I hope this is enough information.

Thanks and congrats on the great work!
[26 Jan 2004 13:35] Guilhem Bichot
Thanks for all this info. Looks like you did nothing wrong :)
First, I'd like to see if this could be compilation-related.
There are two tests to do:
1) remove the "-O6 -march=athlon-xp"
from CFLAGS and CXXFLAGS
(note that I am surprised about -O6: gcc features -O0 to -O3, but not -O6 (at least from 'man gcc' I have gcc 3.3.1; and I tested that on my machine, -O6 is accepted but mapped to -O3).
And recompile mysqld with this on the slave, and see if the problem continues.
2) if yes, download our binaries from www.mysql.com and see again.
I know this is some work for you; but I need to narrow the problem the most possible.

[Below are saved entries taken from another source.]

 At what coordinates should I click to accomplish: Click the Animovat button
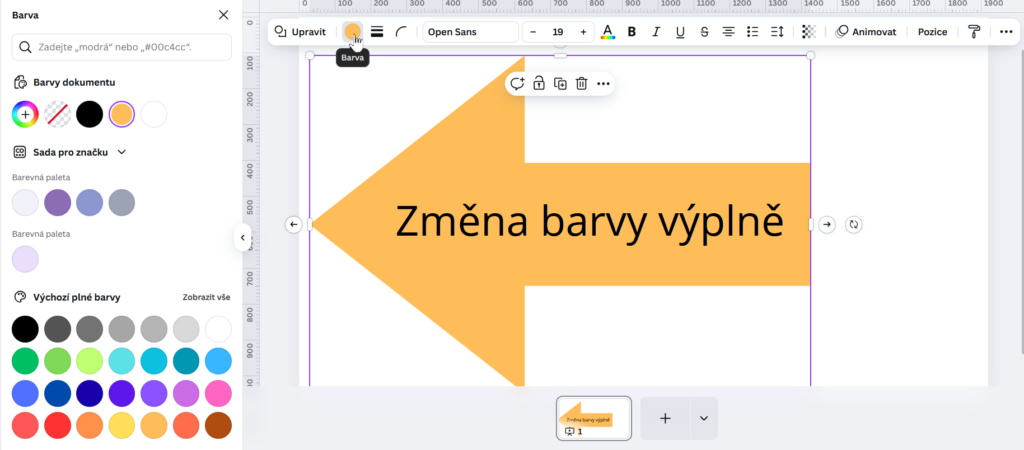pyautogui.click(x=867, y=32)
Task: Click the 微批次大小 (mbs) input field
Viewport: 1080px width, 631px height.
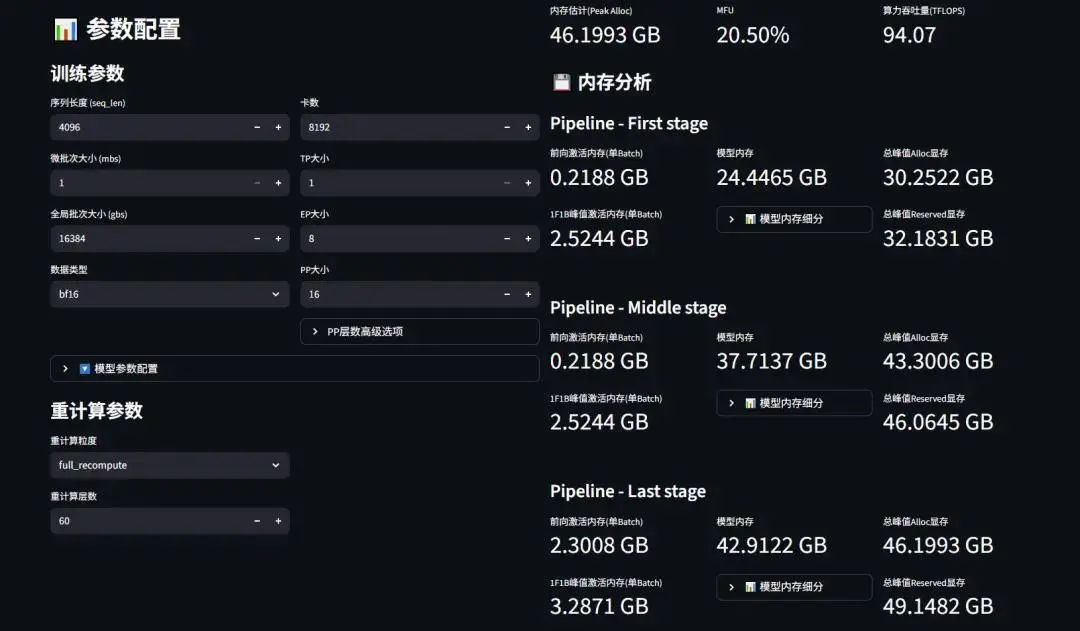Action: tap(150, 183)
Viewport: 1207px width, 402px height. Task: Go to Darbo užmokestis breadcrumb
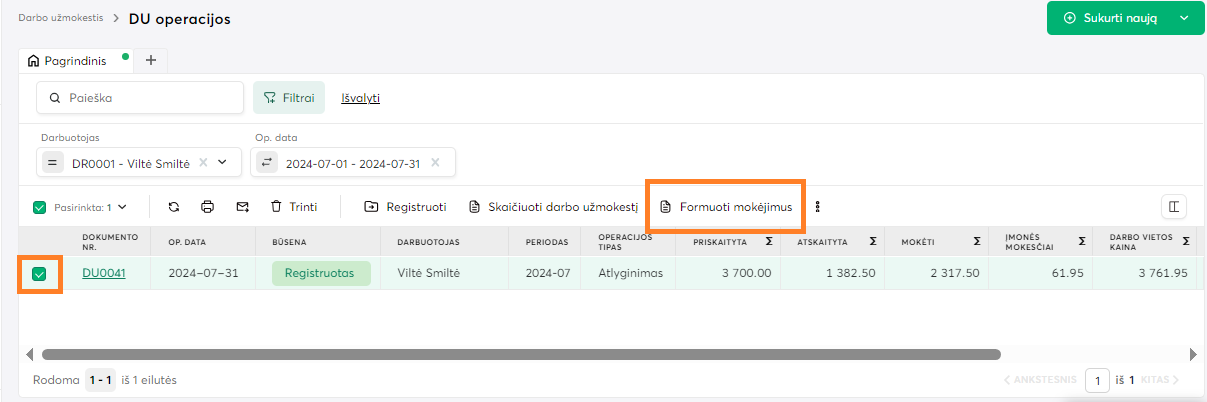pyautogui.click(x=60, y=18)
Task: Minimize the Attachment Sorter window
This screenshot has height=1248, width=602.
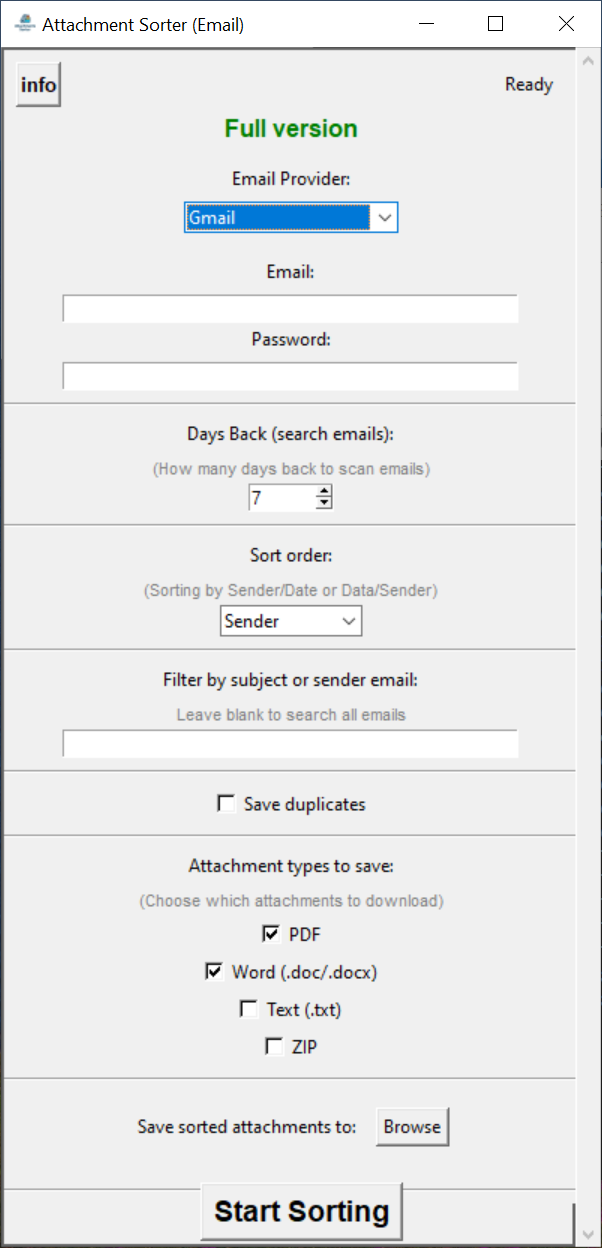Action: pyautogui.click(x=425, y=24)
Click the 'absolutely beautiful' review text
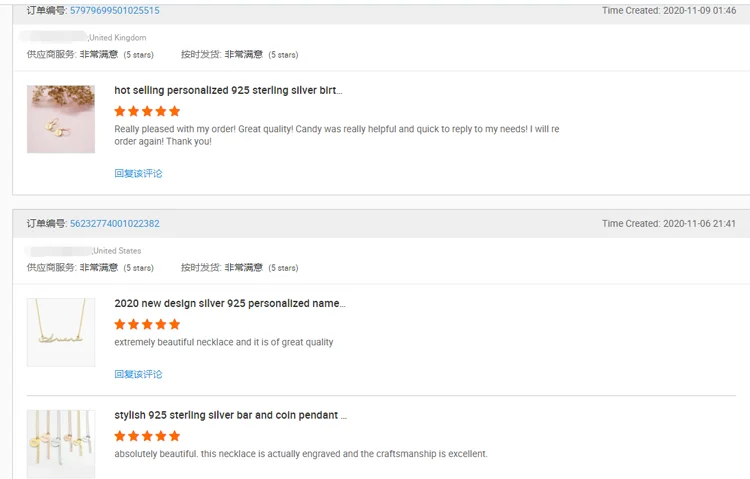This screenshot has width=750, height=479. pyautogui.click(x=301, y=454)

We have had lots of cases where compilation was the cause (buggy compiler for example).

Thank you in advance!
[28 Jan 2004 10:17] Joao Neves
I owe you a HUGE apology!!! After lots of searching we found an old script that was sending updates to our slave, therefore there is no bug.

Thanks a lot and sorry for the bogus bug.  Keep up the great work!
[28 Jan 2004 10:28] MySQL Verification Team
As user himself recognized, this turned out not to be a bug.
[12 Feb 2004 15:13] Guilhem Bichot
Note that MySQL has an option
--read-only
which will prevent any updating statement (INSERT/UPDATE/DELETE, DROP/CREATE etc) on the server except if this is the slave SQL thread or a user with the SUPER privilege.
To enable it, just add
read-only
to your my.cnf
[21 Mar 2005 21:33] Martin Rautenberg
I have the same problem.
I do exact the same like discribed at http://dev.mysql.com/doc/mysql/en/replication-faq.html
1) binary copy the MYSQL Master files
2) extract the db files at the slave
3) start the slave

When i start the MYSQL Service at the SLAVE (mysqld_safe)
in my mysqld.log i found:
Slave: Error 'Duplicate entry 'user4568' for key 1' on query.
If i delete this entry at the slave i get an egal error in an other table:
Slave: Error 'Duplicate entry 'session15' for key 1' on query.
I look at the Slave, but this entrys are not "Duplicate"
I think the binary log file ist not correct. I search at this file, but i found only one entry for user4568 nothing is double.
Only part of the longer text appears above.